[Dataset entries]
────────────────

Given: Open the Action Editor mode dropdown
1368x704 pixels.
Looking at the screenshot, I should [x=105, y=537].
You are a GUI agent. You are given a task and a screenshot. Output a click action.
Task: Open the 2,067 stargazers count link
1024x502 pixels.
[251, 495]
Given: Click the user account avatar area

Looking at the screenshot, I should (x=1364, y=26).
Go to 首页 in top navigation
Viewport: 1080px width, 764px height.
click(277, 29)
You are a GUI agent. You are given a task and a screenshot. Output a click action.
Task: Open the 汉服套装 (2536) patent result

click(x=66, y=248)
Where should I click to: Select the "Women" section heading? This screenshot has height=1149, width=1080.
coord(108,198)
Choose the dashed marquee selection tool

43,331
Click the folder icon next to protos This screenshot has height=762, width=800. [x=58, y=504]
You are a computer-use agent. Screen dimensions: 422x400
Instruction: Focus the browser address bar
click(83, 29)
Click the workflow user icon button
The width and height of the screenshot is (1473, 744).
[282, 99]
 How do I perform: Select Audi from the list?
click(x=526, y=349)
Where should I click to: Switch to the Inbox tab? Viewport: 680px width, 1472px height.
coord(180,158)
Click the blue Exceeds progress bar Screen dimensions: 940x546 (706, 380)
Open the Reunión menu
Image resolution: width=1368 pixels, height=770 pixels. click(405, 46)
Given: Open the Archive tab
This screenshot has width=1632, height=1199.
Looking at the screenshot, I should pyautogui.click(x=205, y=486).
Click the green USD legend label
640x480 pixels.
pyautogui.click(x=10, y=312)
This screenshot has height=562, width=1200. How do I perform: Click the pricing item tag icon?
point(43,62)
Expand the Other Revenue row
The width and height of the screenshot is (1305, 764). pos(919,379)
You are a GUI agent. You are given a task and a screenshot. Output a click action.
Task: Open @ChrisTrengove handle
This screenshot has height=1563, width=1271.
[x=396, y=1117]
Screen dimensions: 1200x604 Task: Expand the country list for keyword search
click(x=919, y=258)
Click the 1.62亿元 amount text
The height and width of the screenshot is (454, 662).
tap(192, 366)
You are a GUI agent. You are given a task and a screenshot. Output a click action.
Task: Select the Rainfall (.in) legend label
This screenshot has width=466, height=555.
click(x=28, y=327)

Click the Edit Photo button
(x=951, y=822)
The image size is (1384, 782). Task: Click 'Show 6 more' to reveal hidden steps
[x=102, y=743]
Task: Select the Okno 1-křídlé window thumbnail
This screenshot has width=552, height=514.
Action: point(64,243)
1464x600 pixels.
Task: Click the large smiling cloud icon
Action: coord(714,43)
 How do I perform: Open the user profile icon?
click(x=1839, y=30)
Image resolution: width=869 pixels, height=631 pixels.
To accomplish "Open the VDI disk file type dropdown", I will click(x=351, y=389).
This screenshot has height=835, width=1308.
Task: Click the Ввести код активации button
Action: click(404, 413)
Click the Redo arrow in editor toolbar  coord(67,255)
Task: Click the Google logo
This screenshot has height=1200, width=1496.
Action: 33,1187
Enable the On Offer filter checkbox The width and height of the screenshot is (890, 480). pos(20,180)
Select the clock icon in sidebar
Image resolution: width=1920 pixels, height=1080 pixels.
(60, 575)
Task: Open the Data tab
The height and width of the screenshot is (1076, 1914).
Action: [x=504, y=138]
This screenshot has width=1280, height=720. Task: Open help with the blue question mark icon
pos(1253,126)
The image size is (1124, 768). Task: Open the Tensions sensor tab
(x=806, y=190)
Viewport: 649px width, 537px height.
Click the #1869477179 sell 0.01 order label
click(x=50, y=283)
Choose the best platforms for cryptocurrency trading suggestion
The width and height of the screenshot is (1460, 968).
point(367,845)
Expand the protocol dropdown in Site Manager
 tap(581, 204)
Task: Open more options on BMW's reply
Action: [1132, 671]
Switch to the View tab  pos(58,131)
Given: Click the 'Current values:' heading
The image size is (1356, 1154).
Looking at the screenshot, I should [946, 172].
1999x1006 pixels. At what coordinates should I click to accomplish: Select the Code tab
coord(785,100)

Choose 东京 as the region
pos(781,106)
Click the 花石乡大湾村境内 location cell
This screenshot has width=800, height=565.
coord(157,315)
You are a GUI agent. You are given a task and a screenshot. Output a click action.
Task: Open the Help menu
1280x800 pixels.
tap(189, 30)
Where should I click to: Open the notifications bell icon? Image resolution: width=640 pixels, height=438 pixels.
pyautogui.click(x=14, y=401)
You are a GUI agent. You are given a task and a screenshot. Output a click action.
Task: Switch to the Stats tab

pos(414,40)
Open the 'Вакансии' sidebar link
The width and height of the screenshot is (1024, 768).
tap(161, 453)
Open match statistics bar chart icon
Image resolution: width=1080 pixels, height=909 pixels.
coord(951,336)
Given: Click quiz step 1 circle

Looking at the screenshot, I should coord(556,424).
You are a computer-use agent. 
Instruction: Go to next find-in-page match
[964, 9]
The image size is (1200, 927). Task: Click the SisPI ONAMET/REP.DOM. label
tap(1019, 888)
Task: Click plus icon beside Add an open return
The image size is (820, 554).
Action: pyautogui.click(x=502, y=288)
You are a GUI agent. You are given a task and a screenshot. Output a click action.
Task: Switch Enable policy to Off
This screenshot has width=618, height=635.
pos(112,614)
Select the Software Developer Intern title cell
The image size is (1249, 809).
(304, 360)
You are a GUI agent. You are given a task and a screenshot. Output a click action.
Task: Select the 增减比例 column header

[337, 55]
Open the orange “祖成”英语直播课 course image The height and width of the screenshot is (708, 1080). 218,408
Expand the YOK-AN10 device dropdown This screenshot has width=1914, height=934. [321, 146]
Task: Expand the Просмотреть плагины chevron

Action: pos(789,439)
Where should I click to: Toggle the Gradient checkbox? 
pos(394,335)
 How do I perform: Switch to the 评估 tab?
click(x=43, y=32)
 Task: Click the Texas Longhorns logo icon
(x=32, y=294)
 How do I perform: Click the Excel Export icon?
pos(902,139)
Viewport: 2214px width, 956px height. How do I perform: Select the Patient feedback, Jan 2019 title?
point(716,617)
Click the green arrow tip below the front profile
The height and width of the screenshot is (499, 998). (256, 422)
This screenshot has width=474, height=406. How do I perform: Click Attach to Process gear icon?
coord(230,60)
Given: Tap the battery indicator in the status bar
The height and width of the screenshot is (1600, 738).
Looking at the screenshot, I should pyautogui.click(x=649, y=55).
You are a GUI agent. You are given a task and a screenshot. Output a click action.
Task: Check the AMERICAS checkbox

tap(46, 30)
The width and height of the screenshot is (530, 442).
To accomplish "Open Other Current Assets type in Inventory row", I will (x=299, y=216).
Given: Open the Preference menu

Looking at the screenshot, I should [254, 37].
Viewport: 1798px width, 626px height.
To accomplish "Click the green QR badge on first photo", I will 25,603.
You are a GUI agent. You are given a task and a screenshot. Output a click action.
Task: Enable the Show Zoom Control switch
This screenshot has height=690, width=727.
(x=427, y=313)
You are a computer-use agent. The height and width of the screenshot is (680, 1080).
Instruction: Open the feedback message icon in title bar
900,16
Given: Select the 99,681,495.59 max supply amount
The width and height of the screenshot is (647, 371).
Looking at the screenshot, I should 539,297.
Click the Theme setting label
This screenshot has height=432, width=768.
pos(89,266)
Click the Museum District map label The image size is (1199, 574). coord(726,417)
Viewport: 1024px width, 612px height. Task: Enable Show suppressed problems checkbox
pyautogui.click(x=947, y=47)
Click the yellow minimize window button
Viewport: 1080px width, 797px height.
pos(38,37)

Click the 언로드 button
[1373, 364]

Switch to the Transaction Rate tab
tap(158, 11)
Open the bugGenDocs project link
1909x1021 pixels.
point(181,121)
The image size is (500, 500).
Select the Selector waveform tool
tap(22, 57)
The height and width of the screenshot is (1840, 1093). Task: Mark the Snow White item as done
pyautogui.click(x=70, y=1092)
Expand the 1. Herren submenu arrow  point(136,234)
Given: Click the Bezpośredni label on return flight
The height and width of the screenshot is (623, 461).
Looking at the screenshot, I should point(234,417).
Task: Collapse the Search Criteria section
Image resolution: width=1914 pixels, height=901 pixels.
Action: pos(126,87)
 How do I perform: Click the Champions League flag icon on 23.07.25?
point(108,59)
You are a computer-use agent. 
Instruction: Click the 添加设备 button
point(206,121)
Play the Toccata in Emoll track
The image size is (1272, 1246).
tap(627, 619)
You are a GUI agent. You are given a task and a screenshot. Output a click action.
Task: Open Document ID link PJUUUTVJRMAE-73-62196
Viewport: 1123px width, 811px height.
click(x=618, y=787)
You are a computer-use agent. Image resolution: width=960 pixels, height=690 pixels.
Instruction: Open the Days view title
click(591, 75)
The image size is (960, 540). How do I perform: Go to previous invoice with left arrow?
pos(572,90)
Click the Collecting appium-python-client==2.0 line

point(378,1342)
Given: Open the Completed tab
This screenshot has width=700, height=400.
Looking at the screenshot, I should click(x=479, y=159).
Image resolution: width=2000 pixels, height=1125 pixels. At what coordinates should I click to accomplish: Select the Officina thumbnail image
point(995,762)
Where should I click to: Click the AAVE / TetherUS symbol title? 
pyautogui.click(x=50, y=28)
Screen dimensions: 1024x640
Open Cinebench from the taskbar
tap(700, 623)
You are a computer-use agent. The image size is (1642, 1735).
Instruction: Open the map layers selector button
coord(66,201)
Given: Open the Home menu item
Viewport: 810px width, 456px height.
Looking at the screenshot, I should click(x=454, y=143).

────────────────

YOUR TASK »
Once you find the line with "Task: Enable the Show Zoom Control switch" above, print it and every line after it up to and including the line with "Given: Click the Bezpośredni", exactly as written and nothing else.

SOLUTION TO THE PROBLEM »
Task: Enable the Show Zoom Control switch
This screenshot has height=690, width=727.
(x=427, y=313)
You are a computer-use agent. The height and width of the screenshot is (680, 1080).
Instruction: Open the feedback message icon in title bar
900,16
Given: Select the 99,681,495.59 max supply amount
The width and height of the screenshot is (647, 371).
Looking at the screenshot, I should 539,297.
Click the Theme setting label
This screenshot has height=432, width=768.
pos(89,266)
Click the Museum District map label The image size is (1199, 574). coord(726,417)
Viewport: 1024px width, 612px height. Task: Enable Show suppressed problems checkbox
pyautogui.click(x=947, y=47)
Click the yellow minimize window button
Viewport: 1080px width, 797px height.
pos(38,37)

Click the 언로드 button
[1373, 364]

Switch to the Transaction Rate tab
tap(158, 11)
Open the bugGenDocs project link
1909x1021 pixels.
point(181,121)
The image size is (500, 500).
Select the Selector waveform tool
tap(22, 57)
The height and width of the screenshot is (1840, 1093). Task: Mark the Snow White item as done
pyautogui.click(x=70, y=1092)
Expand the 1. Herren submenu arrow  point(136,234)
Given: Click the Bezpośredni label on return flight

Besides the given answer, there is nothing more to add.